The operation of applying the conductive adhesive may be performed only once, and the holding and conduction can be reliably achieved with a relatively small amount of application. Therefore, variation in vibration characteristics is small, and process defects can be reduced. Further, when a through hole is formed by etching and divided into individual crystal pieces, a large amount of crystal pieces can be obtained efficiently.

[Brief description of the drawings]

FIG. 1 is a side sectional view of one embodiment of the present invention.

FIG. 2 is a plan view of the crystal resonator shown in FIG. 1 with a lid removed.

FIG. 3 is a plan view of a quartz plate having a large number of quartz pieces and through holes according to the present invention.

FIG. 4 is a cross-sectional view illustrating a photo-etching process of the present invention.

FIG. 5 is a cross-sectional view illustrating a photoetching process of the present invention.

FIG. 6 is a side sectional view showing an example of a conventional crystal unit.

FIG. 7 is a plan view showing an example of a conventional crystal unit.

[Explanation of symbols]

 DESCRIPTION OF SYMBOLS 11 Container 12 Mounting electrode 13 Holding electrode 16 Quartz piece 18 Through-hole electrode 19 Excitation electrode 20 Conductive adhesive

Claims (3)

[Claims] 1. A holding electrode, which is formed on the outer bottom surface and is electrically connected to a mounting electrode, is formed in a container, and the excitation electrode formed on the front and back plate surfaces is led out to the end of the plate surface in opposite directions to the holding electrode.
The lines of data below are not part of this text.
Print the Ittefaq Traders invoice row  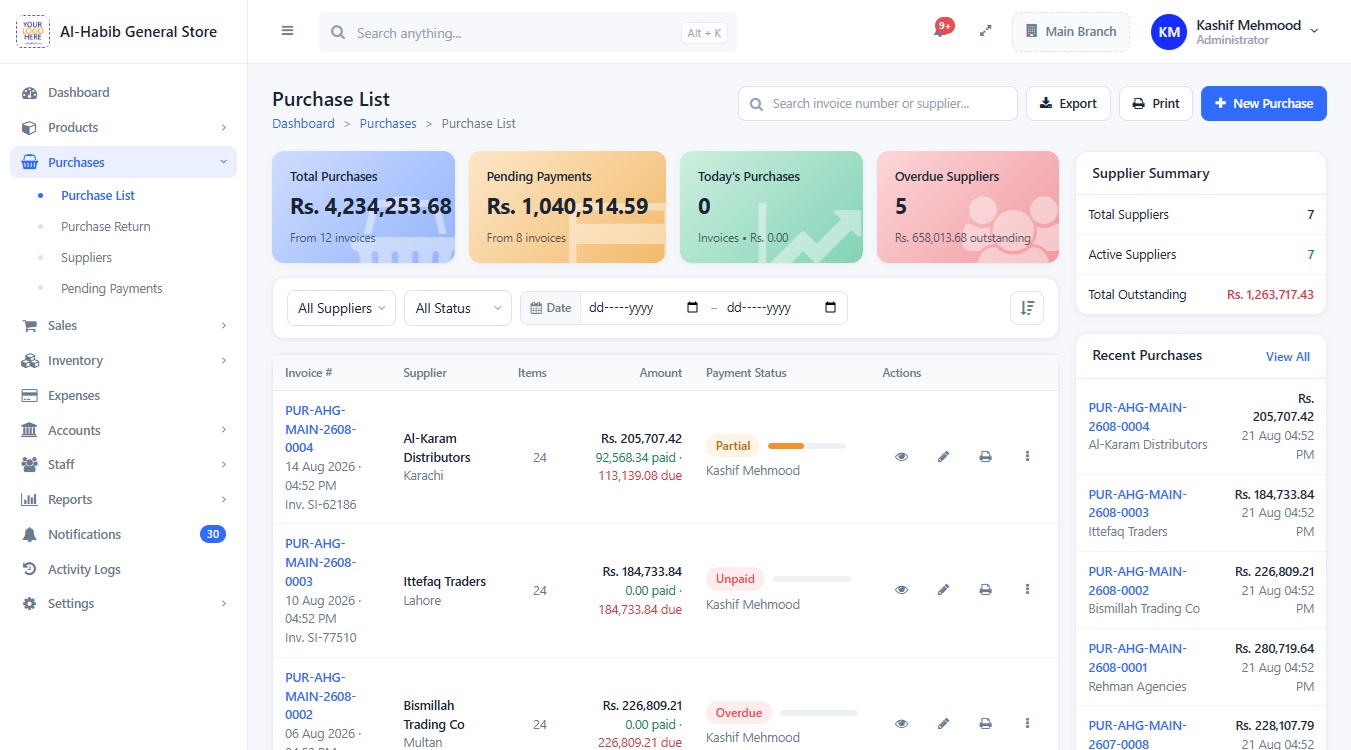click(985, 590)
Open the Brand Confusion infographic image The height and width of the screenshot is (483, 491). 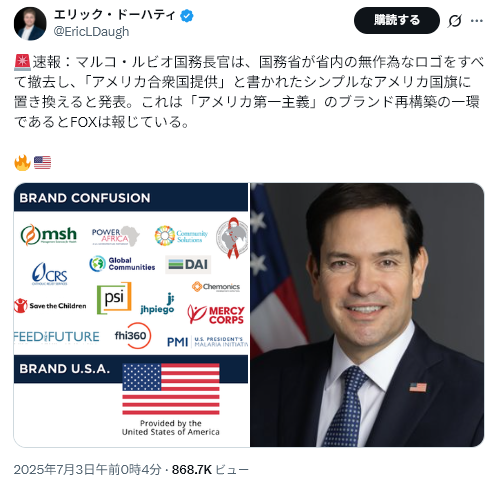(x=131, y=315)
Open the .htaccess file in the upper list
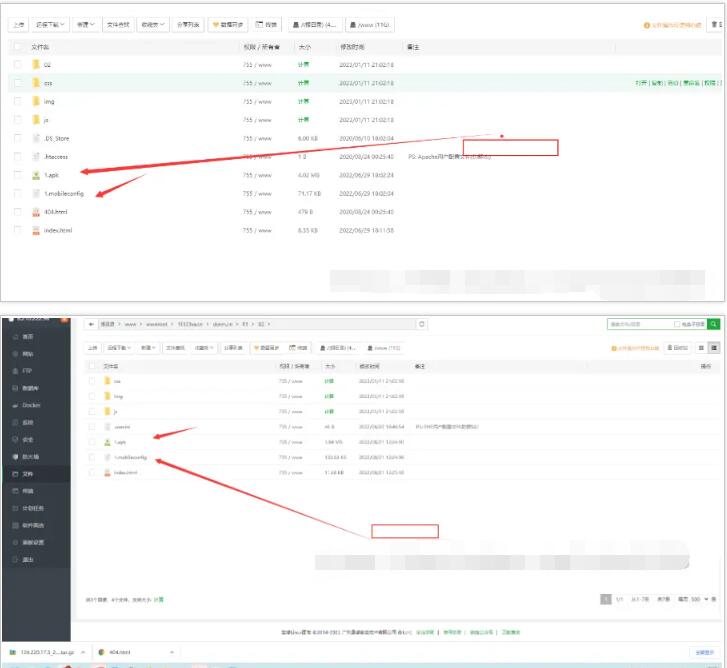 click(x=56, y=156)
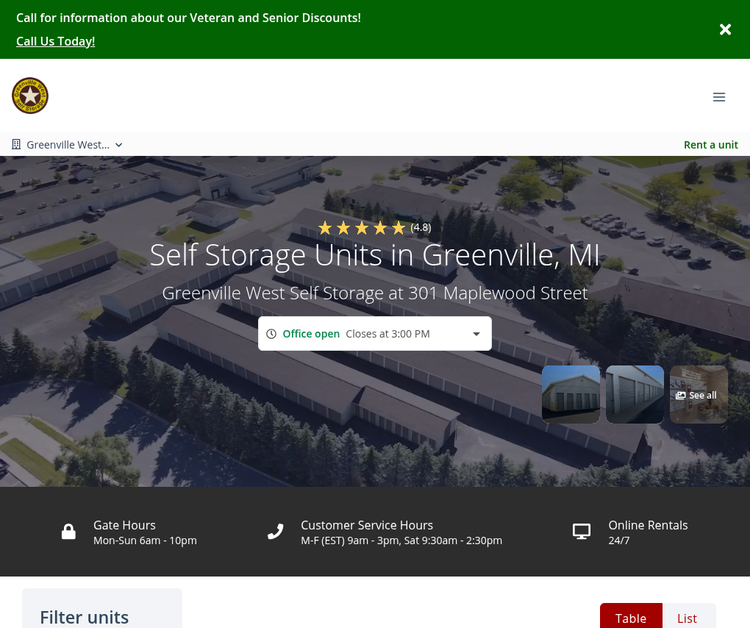
Task: Switch to the List view tab
Action: click(x=687, y=617)
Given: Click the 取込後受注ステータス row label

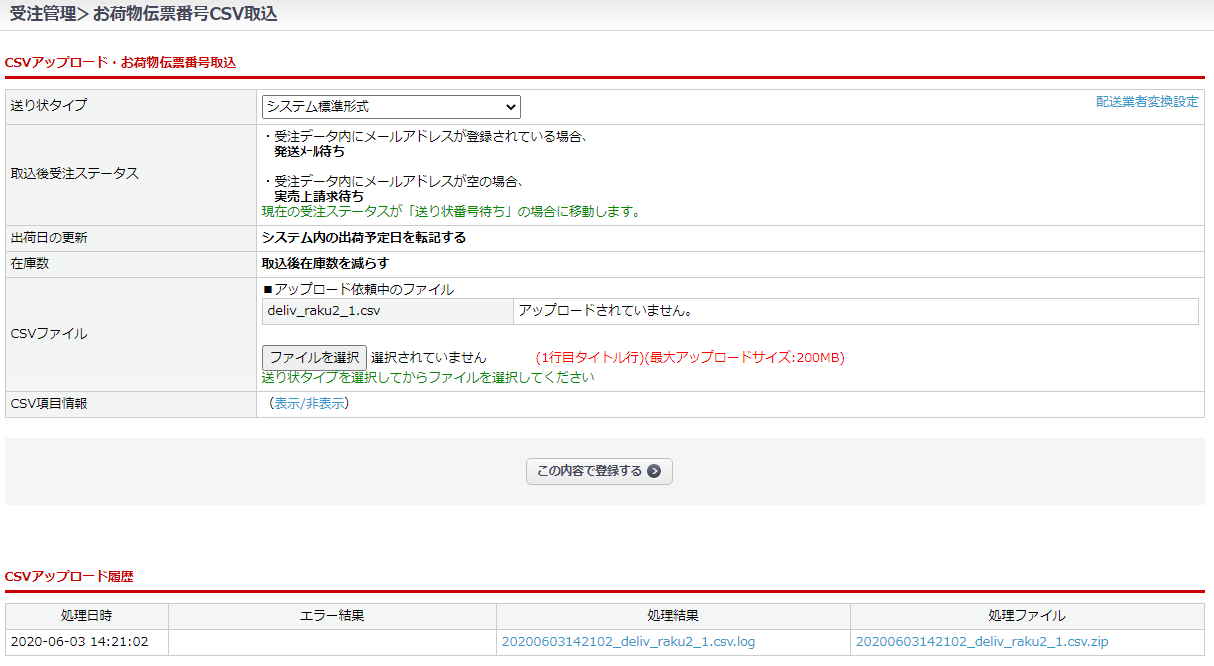Looking at the screenshot, I should click(x=75, y=173).
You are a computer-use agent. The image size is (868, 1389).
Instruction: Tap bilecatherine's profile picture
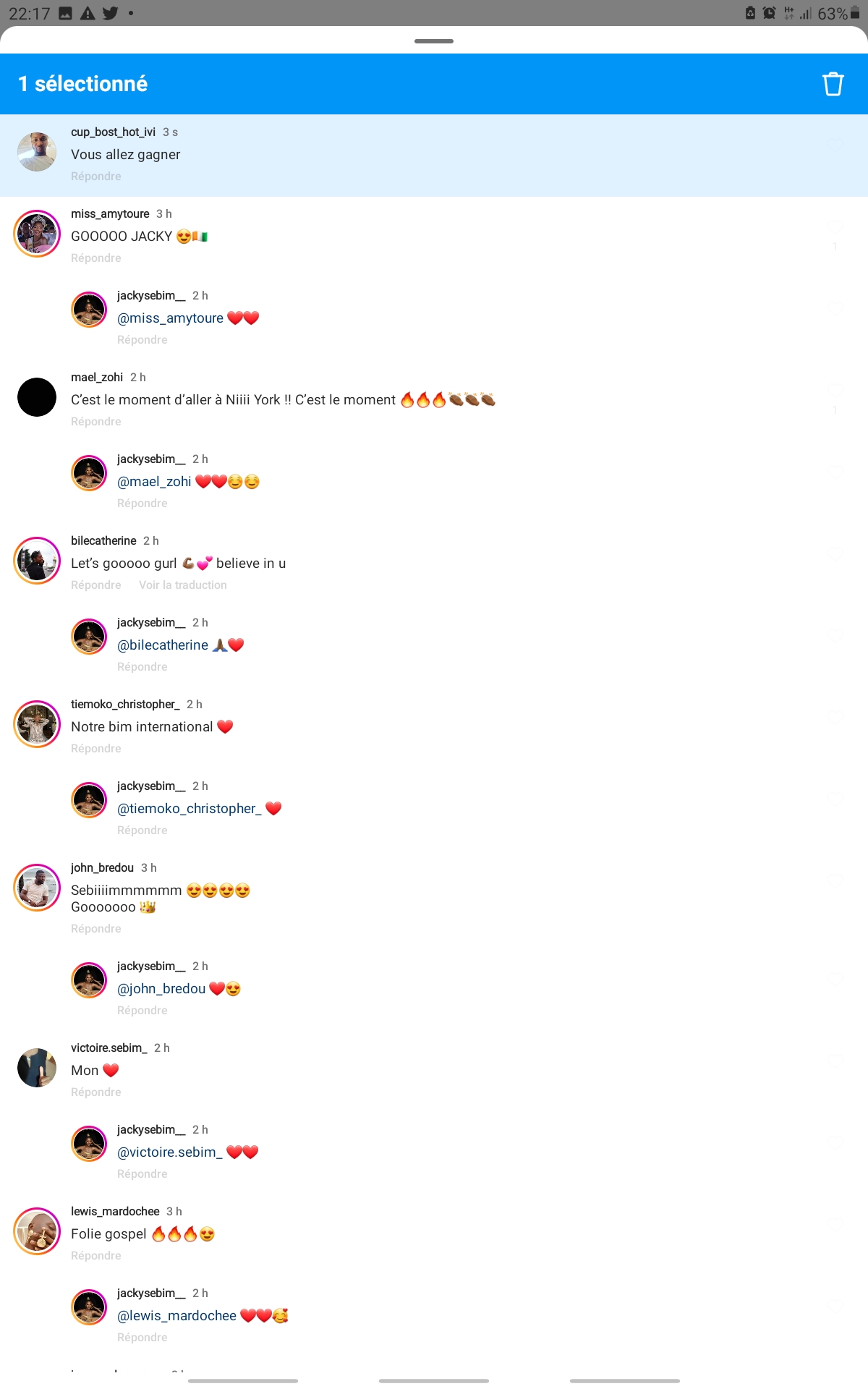37,561
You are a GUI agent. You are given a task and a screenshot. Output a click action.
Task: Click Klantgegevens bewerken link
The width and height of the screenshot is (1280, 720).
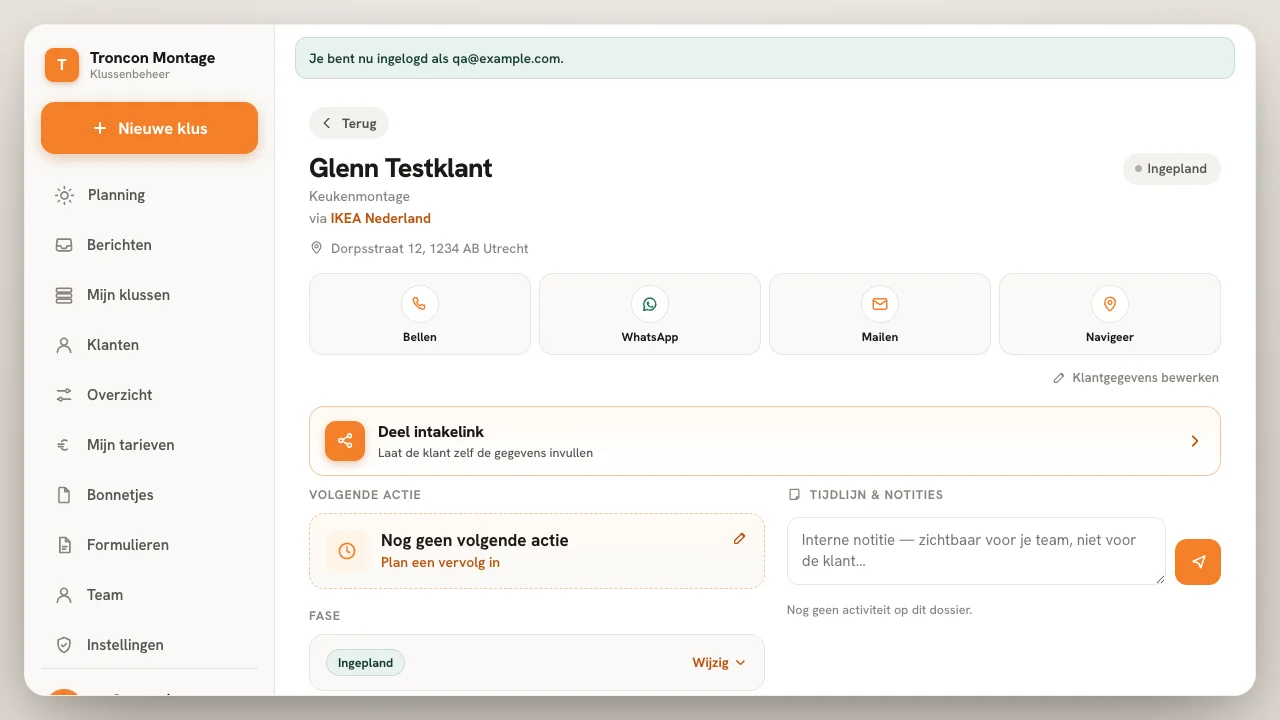(x=1136, y=378)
A surface-mount type crystal unit, wherein said excitation electrodes are respectively connected to through-hole electrodes provided at both ends of a crystal piece, respectively. 2. A surface-mount type crystal unit according to claim 1, wherein said crystal blank is directly bonded to said holding electrode by a conductive adhesive and electrically connected thereto. 3. A through-hole electrode formed at an end of a crystal blank according to claim 1, wherein a through-hole is formed at an end of the crystal blank to form an electrode film by sputtering. Surface mount type crystal unit.